=== Task item ===
Write out every record in full, exactly as written, please.

======== Supplied data ========

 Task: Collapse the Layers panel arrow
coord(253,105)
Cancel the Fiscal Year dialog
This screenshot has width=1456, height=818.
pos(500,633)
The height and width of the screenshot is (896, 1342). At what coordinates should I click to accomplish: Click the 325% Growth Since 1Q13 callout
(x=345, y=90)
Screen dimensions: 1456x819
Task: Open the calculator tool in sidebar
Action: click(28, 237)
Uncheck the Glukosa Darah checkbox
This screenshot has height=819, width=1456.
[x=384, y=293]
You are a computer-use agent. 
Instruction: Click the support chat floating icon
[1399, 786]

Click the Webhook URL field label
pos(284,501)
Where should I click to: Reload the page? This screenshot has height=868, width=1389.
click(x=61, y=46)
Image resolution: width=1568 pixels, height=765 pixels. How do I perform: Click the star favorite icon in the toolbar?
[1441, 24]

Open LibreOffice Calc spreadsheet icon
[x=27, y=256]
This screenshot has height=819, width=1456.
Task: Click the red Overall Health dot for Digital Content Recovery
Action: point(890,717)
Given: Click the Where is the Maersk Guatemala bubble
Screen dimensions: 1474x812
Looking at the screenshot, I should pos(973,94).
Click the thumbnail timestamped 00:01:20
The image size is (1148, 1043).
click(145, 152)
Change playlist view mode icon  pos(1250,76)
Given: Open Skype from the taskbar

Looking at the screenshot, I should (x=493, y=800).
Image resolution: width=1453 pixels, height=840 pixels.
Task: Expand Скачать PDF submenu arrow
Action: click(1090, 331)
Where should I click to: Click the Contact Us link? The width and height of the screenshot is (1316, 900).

========

=== Written answer ===
 Task: Collapse the Layers panel arrow
coord(253,105)
Cancel the Fiscal Year dialog
This screenshot has width=1456, height=818.
pos(500,633)
The height and width of the screenshot is (896, 1342). At what coordinates should I click to accomplish: Click the 325% Growth Since 1Q13 callout
(x=345, y=90)
Screen dimensions: 1456x819
Task: Open the calculator tool in sidebar
Action: click(28, 237)
Uncheck the Glukosa Darah checkbox
This screenshot has height=819, width=1456.
[x=384, y=293]
You are a computer-use agent. 
Instruction: Click the support chat floating icon
[1399, 786]

Click the Webhook URL field label
pos(284,501)
Where should I click to: Reload the page? This screenshot has height=868, width=1389.
click(x=61, y=46)
Image resolution: width=1568 pixels, height=765 pixels. How do I perform: Click the star favorite icon in the toolbar?
[1441, 24]

Open LibreOffice Calc spreadsheet icon
[x=27, y=256]
This screenshot has height=819, width=1456.
Task: Click the red Overall Health dot for Digital Content Recovery
Action: point(890,717)
Given: Click the Where is the Maersk Guatemala bubble
Screen dimensions: 1474x812
Looking at the screenshot, I should pos(973,94).
Click the thumbnail timestamped 00:01:20
The image size is (1148, 1043).
click(145, 152)
Change playlist view mode icon  pos(1250,76)
Given: Open Skype from the taskbar

Looking at the screenshot, I should (x=493, y=800).
Image resolution: width=1453 pixels, height=840 pixels.
Task: Expand Скачать PDF submenu arrow
Action: click(1090, 331)
Where should I click to: Click the Contact Us link? The width and height of the screenshot is (1316, 900).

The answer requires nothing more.